**EXTRACTED ENTRIES**

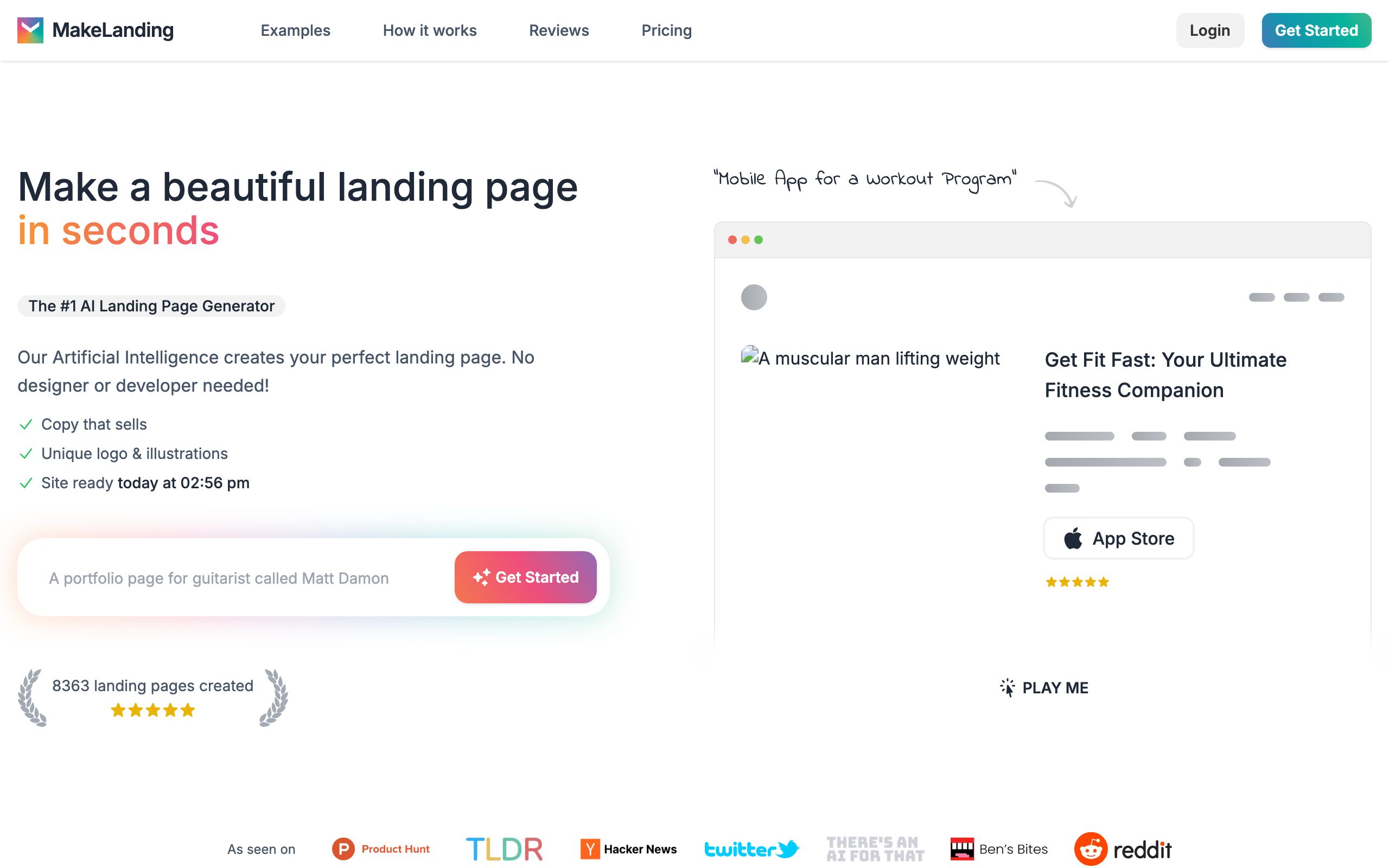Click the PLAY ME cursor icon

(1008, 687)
...
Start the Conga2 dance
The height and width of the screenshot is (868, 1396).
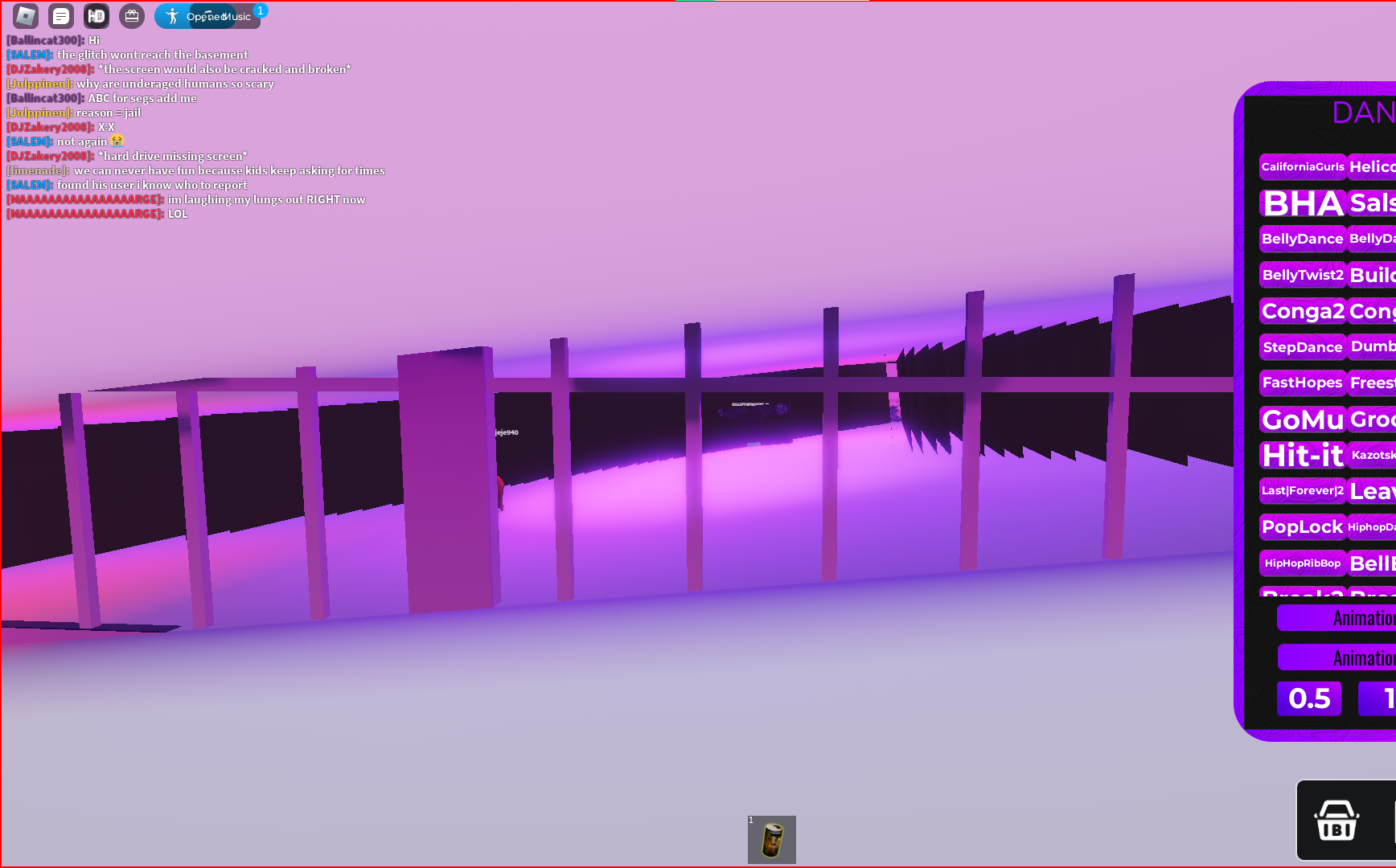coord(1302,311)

**TASK TO CARRY OUT**
Substitute "routine" for "dance" in the data lines starting at the one containing "Start the Conga2 dance" and ending at the one containing "coord(1302,311)", changing nothing else. Return only those lines, without the pictures.

**SOLUTION TO THIS TASK**
Start the Conga2 routine
The height and width of the screenshot is (868, 1396).
coord(1302,311)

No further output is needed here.